Only plot a subset of x

using CSV, HTTP, DataFrames, Statistics, Plots, Dates

# Get Data 
link = "https://github.com/azev77/Synthetic_Control_in_Julia/raw/main/HP_q.csv"
r = HTTP.get(link)
df = CSV.read(r.body, DataFrame, missingstring="NA")

y = df[(df.loc .== "adelaide"), "HPGyy"]
time = unique(df.Date)
plot(legend = :topleft)
plot!(time, y, lab="adelaide", color="green") 
xaxis!(xrotation=45)

Gives
image
However, I only want the year, eg “2012” and not “01jun2012”.

The following does not work b/c Plots.jl doesn’t like repeated x-values

ttt = SubString.(time, 6, 9)        # String of years for plots...
plot(legend = :topleft)
plot!(ttt, y, lab="adelaide", color="green") 
xaxis!(xrotation=45)

image

I lost a few hours on this, please help

So you want all the data points, but only want the x ticks to be the year? Why not just modify xticks?

1 Like

yes. How?

This gives it, I think:

plot(time, y, xticks = (1:4:41, ttt[1:4:41]), lab="adelaide", color="green")
plot!([14], seriestype = :vline, lab="Tax", color="black")

image

1 Like

There is a problem: the position of xticks do not correspond to the appropriate indexes:

plot(time, y, xticks = (1:4:41, ttt[1:4:41]), lab="adelaide", color="green")
plot!([1:4:41], seriestype = :vline, lab="1:4:41", color="black")
plot!([0:4:40], seriestype = :vline, lab="0:4:40", color="blue")
plot!([0.5:4:40.5], seriestype = :vline, lab="0.5:4:40.5", color="orange")

image

1 Like

Does it work if you put some filter of time in the place of the range in the definition of xticks?

What do you mean?

I can’t test now. But that range is supposed to define the positions of the ticks. Thus, make it a subset of your time vector, and the labels that subset converted to strings.

edit: I see now that you have an x-axis which is string-only. To play safe, I would suggest the following:

plot(legend = :topleft)
plot!(eachindex(time), y, lab="adelaide", color="green")
xaxis!(xrotation=45,xticks=(1:4:41,[ time[i][end-3:end] for i in 1:4:41 ]))

image

2 Likes

My gut feeling is that it is more correct to use regexes, maybe

match.(r"\d{4}$", time)

It will give the same results, but feels somehow more correct, and will return nothing if the format is wrong.

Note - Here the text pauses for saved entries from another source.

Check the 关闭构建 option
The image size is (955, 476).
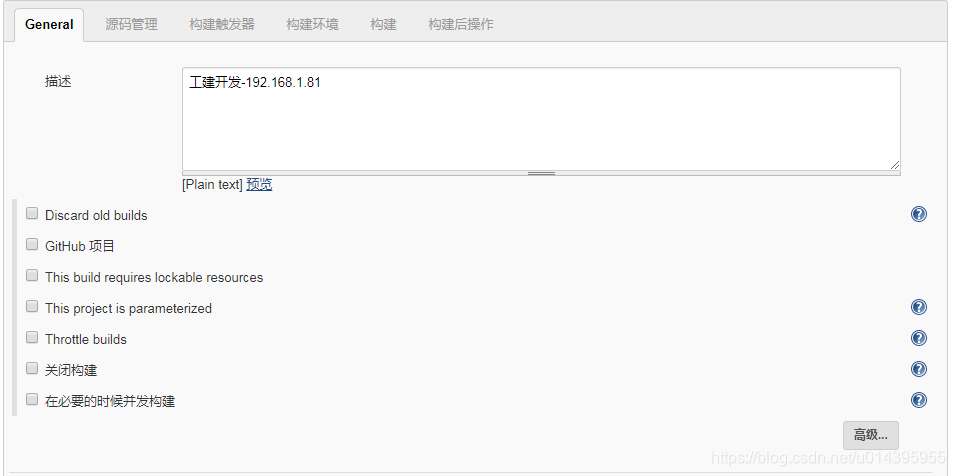32,369
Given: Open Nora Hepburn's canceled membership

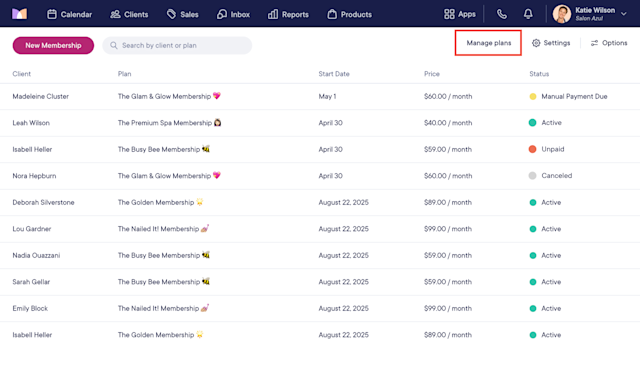Looking at the screenshot, I should [x=320, y=176].
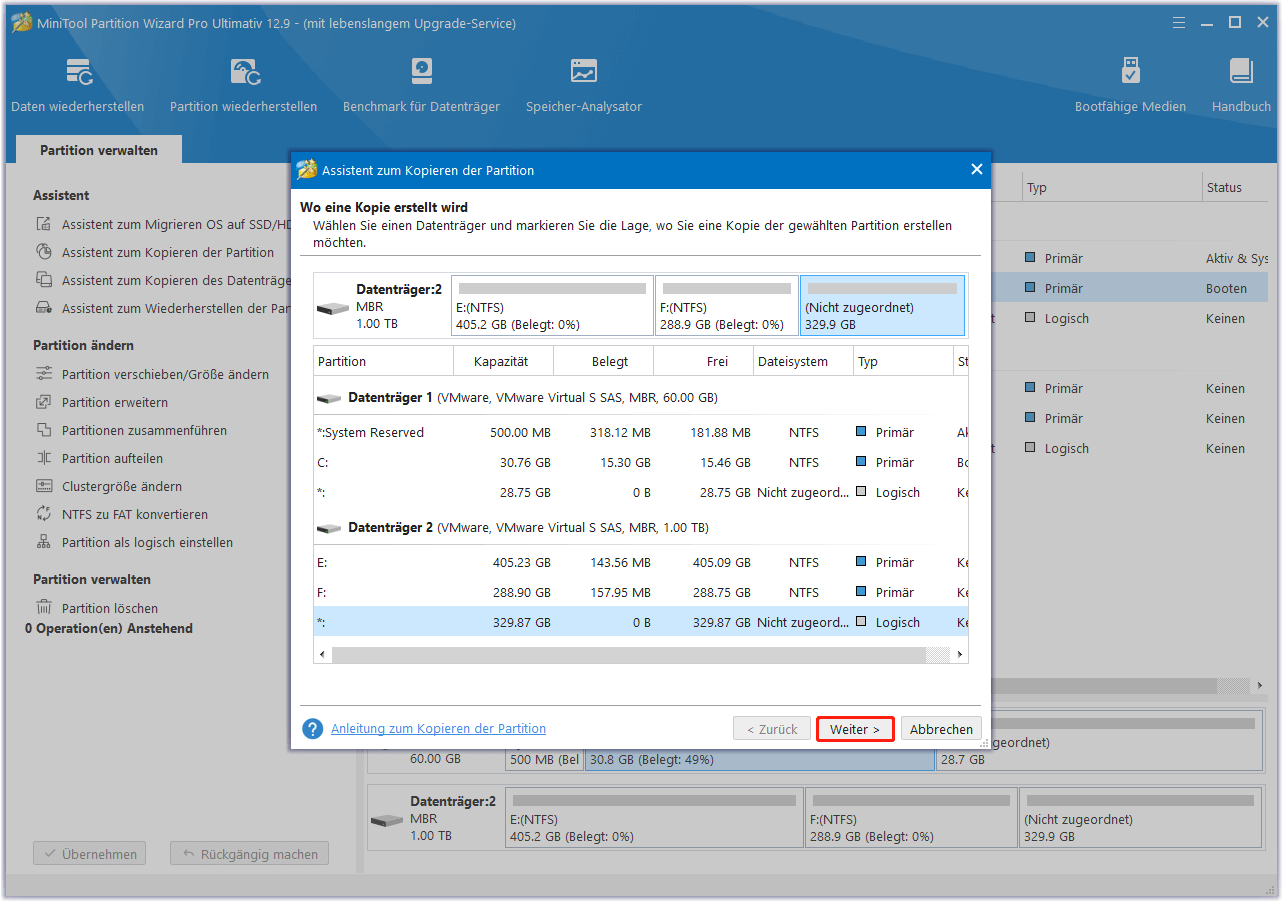Open the Handbuch icon
The height and width of the screenshot is (902, 1283).
[x=1241, y=85]
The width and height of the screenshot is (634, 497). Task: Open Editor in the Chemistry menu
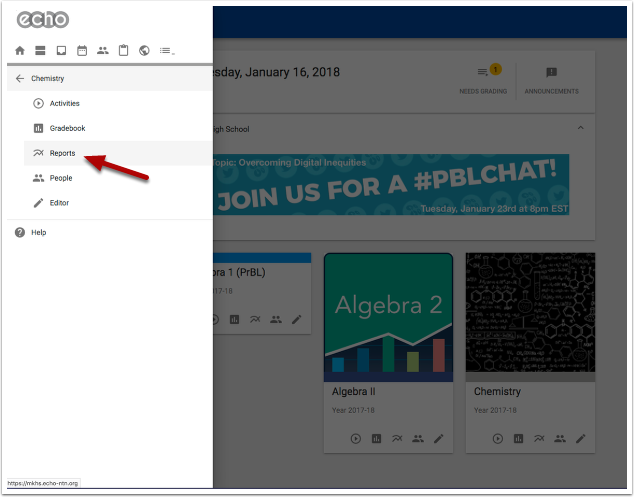(59, 203)
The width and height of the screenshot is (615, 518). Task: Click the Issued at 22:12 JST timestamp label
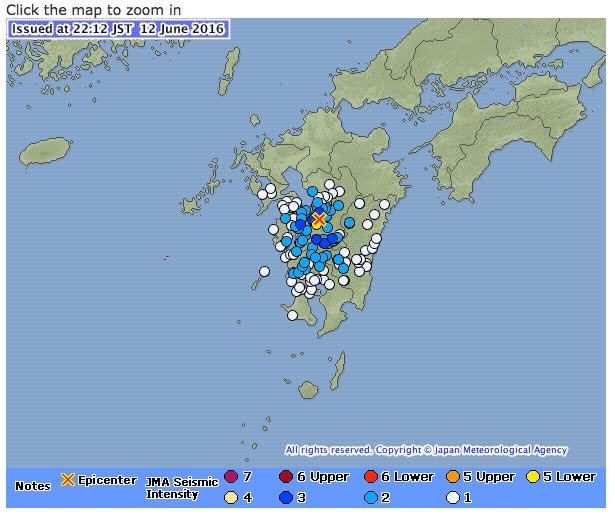pos(118,29)

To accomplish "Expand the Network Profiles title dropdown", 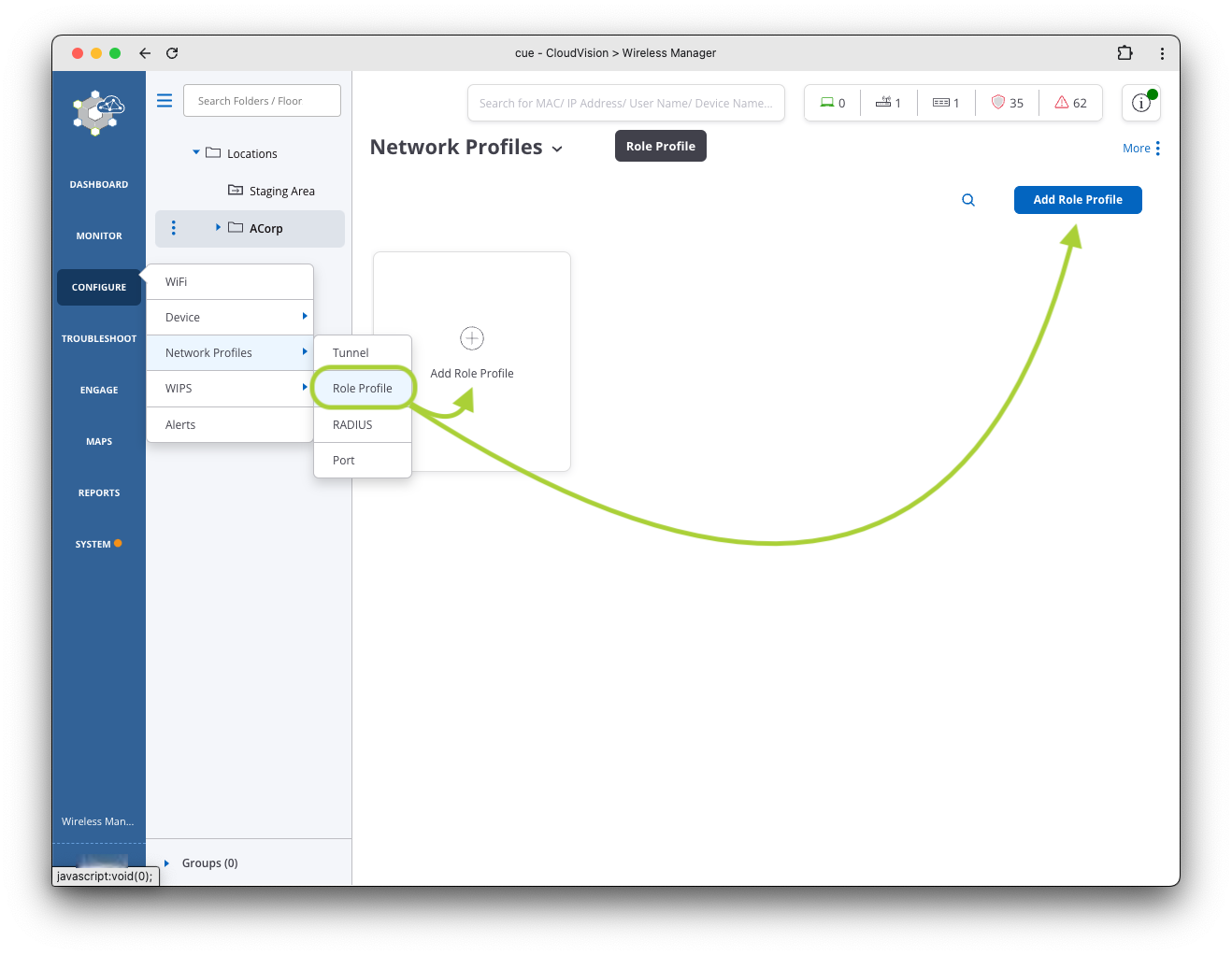I will pyautogui.click(x=558, y=149).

Unfortunately, you have to access the actual matches by reading the fields of the match objects (m.match), which complicates broadcasting. If you create your own function

matchstring(m::RegexMatch) = m.match

you can do

years = matchstring.(match.(r"\d{2,4}$", time))

Too bad there are no default access methods for regex matches, it sets regexes apart from the rest of the base language.

2 Likes

Don’t work with strings at all! Use the Dates.jl standard library

Also, the line

times = unique(df.Date)

is very scary. How do you know the data is already sorted?

Try this

using Chain, DataFramesMeta, CSV, Dates, HTTP, Plots # please put your usings in MWEs
# Get Data 
link = "https://github.com/azev77/Synthetic_Control_in_Julia/raw/main/HP_q.csv"
r = HTTP.get(link)
df = CSV.read(r.body, DataFrame, missingstring="NA")
p = @chain df begin 
    @transform Date = Dates.Date.(:Date, dateformat"dduuuyyyy")
    @where :loc .== "adelaide"
    @orderby :Date
    begin 
        y = _.HPGyy
        global t = _.Date
        plot(legend = :topleft)
        plot!(t, y, lab = "Adelaide", color = "green")
        xaxis!(xrotation = 45)
    end
end

It doesn’t solve your original problem entirely, since it doesn’t just show the year. But the defaults are nicer when using an actual date type.

3 Likes

@Albert_Zevelev, you can try the workflow herein.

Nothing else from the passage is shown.